Exercise aim
Exactly reproduce the lines from the line bearing "Click the Tesla Model 3 car thumbnail" through the end of the listing, inclusive of both; pictures are to be omitted.

Records for the task
---*---

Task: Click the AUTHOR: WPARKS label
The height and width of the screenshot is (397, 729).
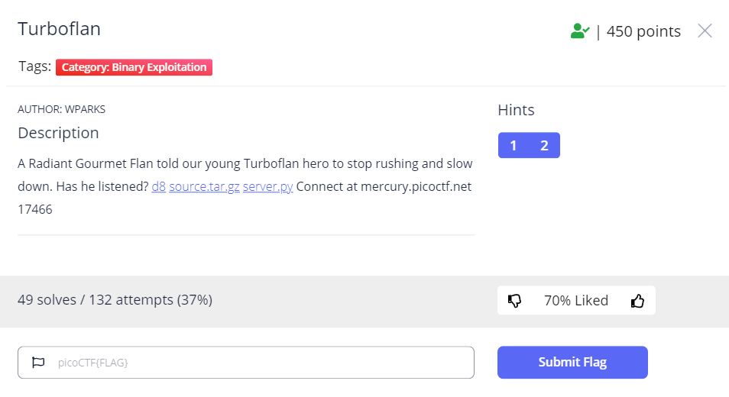Action: point(61,109)

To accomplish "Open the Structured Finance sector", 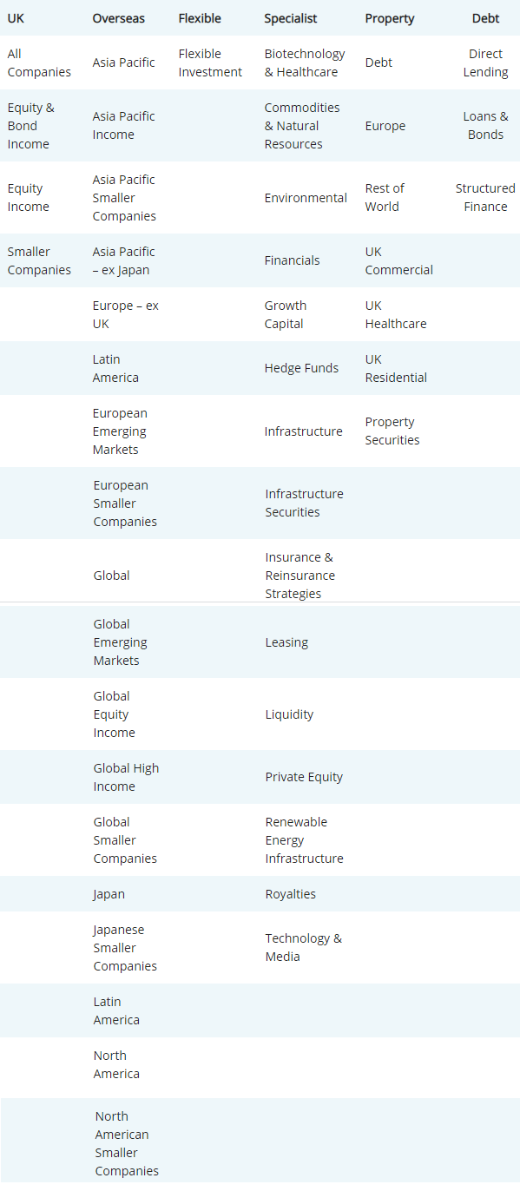I will tap(485, 197).
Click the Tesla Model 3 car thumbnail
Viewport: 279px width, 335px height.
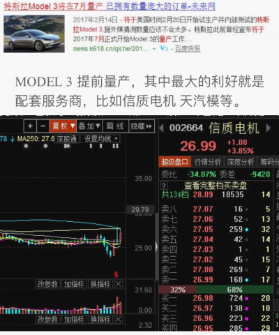tap(34, 34)
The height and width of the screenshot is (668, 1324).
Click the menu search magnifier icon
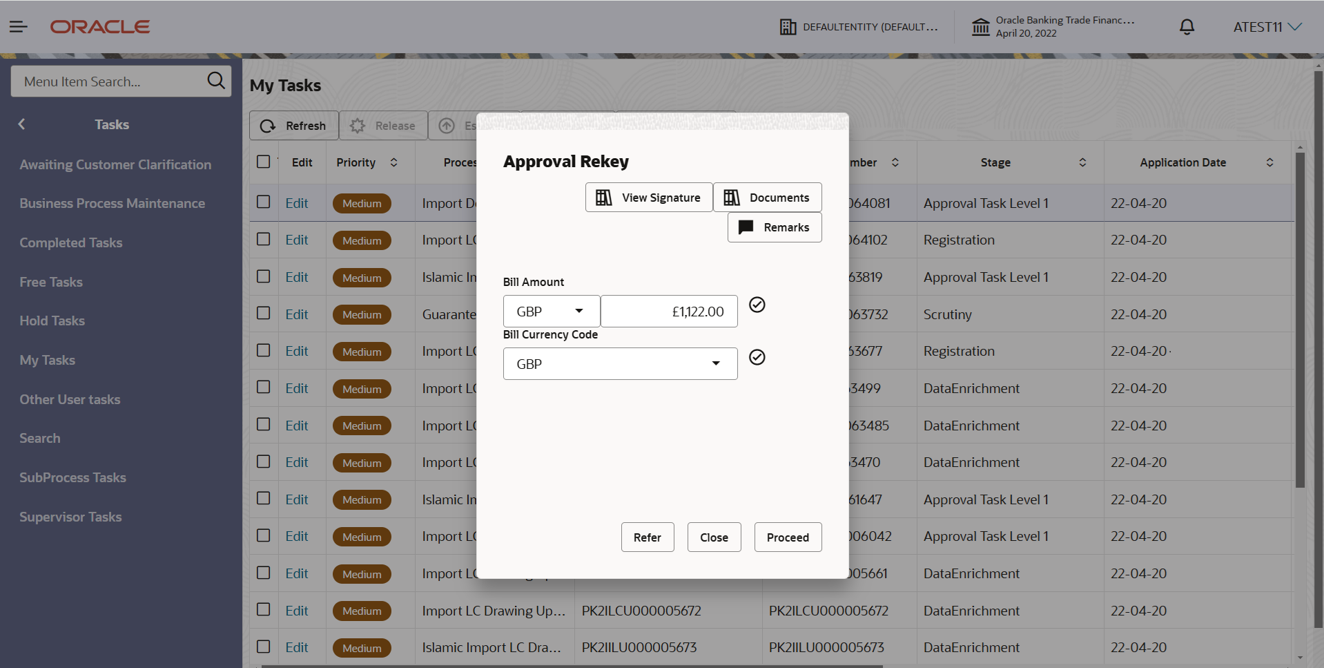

---*---

Response
Click the Tesla Model 3 car thumbnail
Viewport: 279px width, 335px height.
tap(34, 34)
The height and width of the screenshot is (668, 1324).
Click the menu search magnifier icon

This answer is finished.